:: PROBLEM TO WORK ON ::
Pictures are to be left out, and only the lines from the one containing "Where should I" through the last line of the data are to be returned exactly.
Content starts
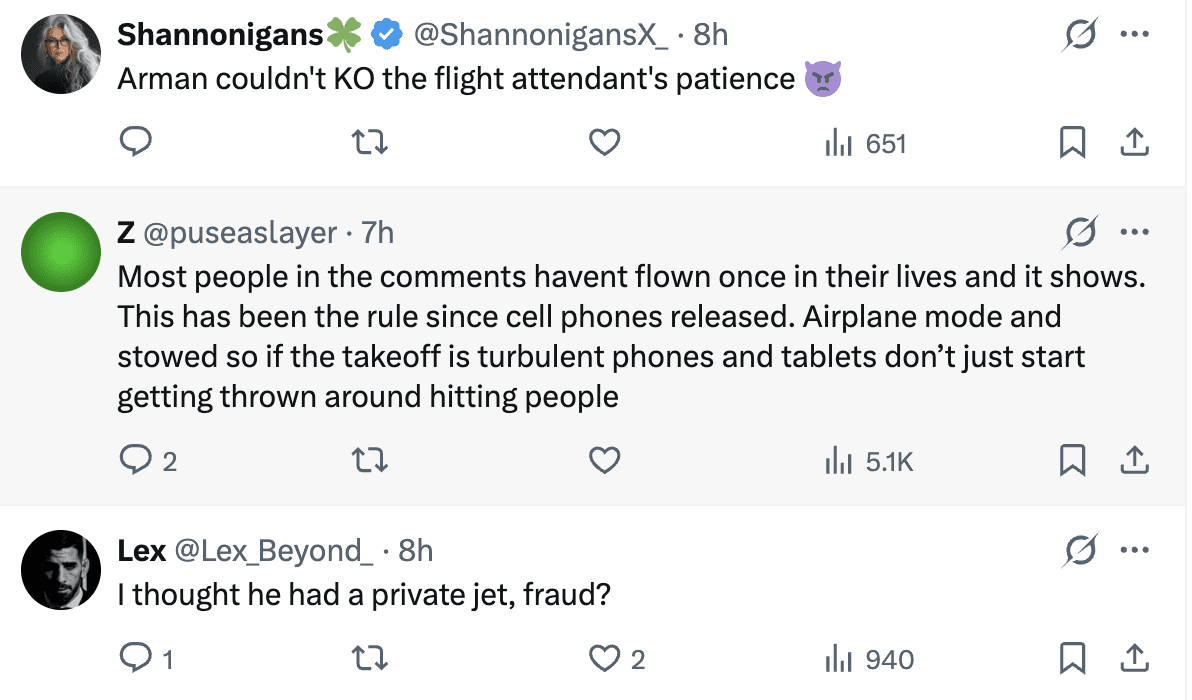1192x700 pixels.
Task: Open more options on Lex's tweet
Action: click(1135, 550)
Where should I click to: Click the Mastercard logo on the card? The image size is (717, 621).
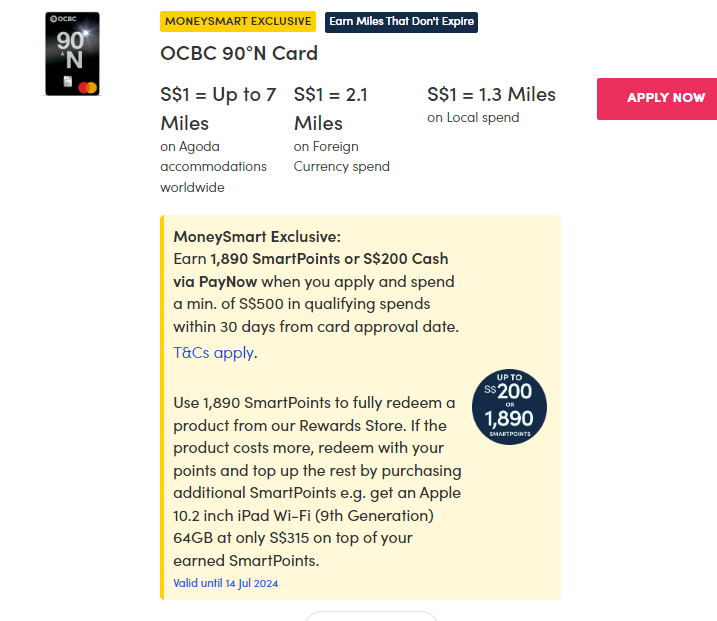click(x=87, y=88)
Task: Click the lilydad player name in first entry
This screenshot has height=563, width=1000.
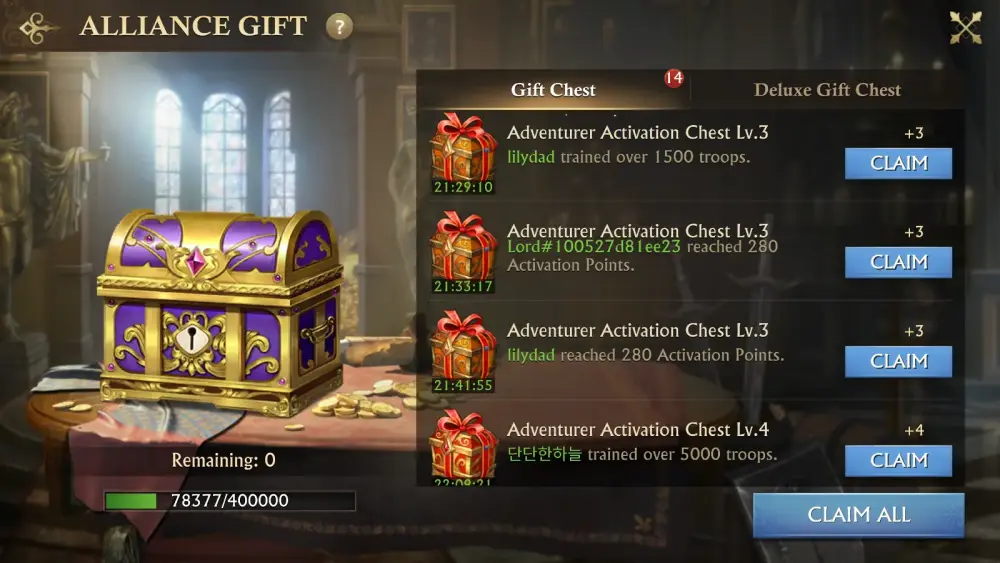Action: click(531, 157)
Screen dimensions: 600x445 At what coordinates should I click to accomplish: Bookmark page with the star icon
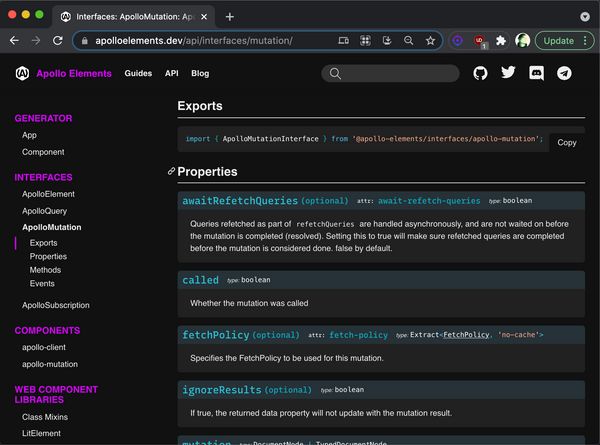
Content ends
:: EXERCISE OUTPUT ::
Where should I click to: Click the Mastercard logo on the card? The image size is (717, 621).
click(x=87, y=88)
Task: Click the lilydad player name in first entry
This screenshot has height=563, width=1000.
Action: click(531, 157)
Screen dimensions: 600x445 At what coordinates should I click to accomplish: Bookmark page with the star icon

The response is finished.